◆ Exercise instructions:
(A) Decide whether each statement below agrees with the passage on electronic on-board recorders, answering yes or no and quoting the words from that passage that settle it. (i) Frito Lay's U.S. parent was among the first fleets to adopt GPS-based on-board communications technology. (ii) The recent ATRI study found that carriers would easily see a return on investment from such devices. (iii) Danny Vettoretti is the national fleet manager of Frito Lay Canada.
(B) In the passage on electronic on-board recorders, what kind of device is named as being used in Europe?
(C) Carry on the passage on electronic on-board recorders from its last sentence, writing a paragraph or two in the same style.

------ Supplied passage

With the pending rule change — possibly mandating EOBRs for HOS compliance — carriers are concerned about integrating their current systems into FMCSA’s HOS reporting requirements.
“We’ve made an investment up front and think we have as good as it gets in terms of technology,” says Danny Vettoretti, national fleet manager of Frito Lay Canada, whose U.S. parent was one of the first fleets to adopt GPS-based on-board communications technology to monitor operations, including HOS. “We would definitely have questions if the rule didn’t allow for maintaining that device to be used as part of any HOS monitoring.”
At the other end of the spectrum, most small operations would have little use for a system as complex as Frito Lay’s. The recent ATRI study confirmed that many carriers — depending on their operations — would have a tough time finding any ROI in such devices, considering the capital costs, training, and ongoing maintenance associated with any system more complex than a basic electronic “black box” or digital tachograph device as is used in Europe.

------------
------ Information supplied

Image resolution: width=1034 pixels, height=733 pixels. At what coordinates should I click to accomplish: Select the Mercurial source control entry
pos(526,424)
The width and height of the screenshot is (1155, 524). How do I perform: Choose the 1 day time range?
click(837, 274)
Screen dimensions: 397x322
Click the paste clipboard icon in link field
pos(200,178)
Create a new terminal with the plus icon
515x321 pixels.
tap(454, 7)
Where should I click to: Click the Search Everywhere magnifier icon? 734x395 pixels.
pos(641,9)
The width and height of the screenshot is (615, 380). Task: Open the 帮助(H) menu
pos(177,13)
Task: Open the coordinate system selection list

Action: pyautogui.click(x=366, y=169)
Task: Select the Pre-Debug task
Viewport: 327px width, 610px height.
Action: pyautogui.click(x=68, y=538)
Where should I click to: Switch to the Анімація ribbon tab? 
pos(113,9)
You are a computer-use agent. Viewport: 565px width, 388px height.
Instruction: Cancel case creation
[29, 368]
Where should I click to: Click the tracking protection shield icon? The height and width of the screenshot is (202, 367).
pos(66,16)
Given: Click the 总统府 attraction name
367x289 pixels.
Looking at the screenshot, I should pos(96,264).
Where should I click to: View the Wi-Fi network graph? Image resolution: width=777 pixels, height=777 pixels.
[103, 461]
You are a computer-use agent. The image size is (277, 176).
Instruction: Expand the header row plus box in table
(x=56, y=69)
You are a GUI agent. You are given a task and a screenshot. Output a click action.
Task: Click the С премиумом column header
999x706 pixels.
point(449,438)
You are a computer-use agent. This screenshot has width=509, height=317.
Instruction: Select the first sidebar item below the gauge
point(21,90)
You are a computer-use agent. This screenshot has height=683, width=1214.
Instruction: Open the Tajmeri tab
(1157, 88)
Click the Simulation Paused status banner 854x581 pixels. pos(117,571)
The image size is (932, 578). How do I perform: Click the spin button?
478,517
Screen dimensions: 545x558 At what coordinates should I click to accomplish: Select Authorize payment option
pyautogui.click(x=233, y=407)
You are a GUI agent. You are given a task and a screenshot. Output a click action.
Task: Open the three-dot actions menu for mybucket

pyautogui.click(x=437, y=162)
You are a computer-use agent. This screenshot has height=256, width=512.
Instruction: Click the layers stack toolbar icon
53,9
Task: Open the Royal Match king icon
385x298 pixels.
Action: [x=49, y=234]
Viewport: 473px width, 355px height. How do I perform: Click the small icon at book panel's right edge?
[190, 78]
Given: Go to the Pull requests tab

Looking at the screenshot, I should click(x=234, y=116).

------------

◆ Answers to the problems:
(A)
(i) Yes: "whose U.S. parent was one of the first fleets to adopt GPS-based on-board communications technology to monitor operations, including HOS."
(ii) No: "many carriers — depending on their operations — would have a tough time finding any ROI in such devices."
(iii) Yes: "Danny Vettoretti, national fleet manager of Frito Lay Canada."

(B) A basic electronic "black box" or digital tachograph device.

(C)
Although it seems unfair to force small carriers into purchasing technology they don’t need, carriers who’ve proactively invested in on-board devices make a strong argument when they insist their current systems should act as the base technology for any EOBR requirement — save for a few hardware and software additions for compliance.
“I would hope that they just spell out what data they need, and simply require it in an electronic format. Then, how you go and do that is up to you,” says Vettoretti. “It lets the market decide and the creativity of suppliers and users come into play versus mandating what we all need to use.”
The idea of using separate solutions for different sized carriers has been floated, but enforcement has its own set of concerns there. That community is calling for uniformity in basic aspects of the technology, such as how data is collected, displayed, and downloaded. Inspectors worry about drivers using multiple IDs, or logging on to several different devices — as in a slip-seat operation. And they’re concerned about the challenges of training inspectors to use and read multiple data recording platforms.
However FMCSA and Transport Canada settle those issues, it’s likely an EOBR mandate will further divide the industry.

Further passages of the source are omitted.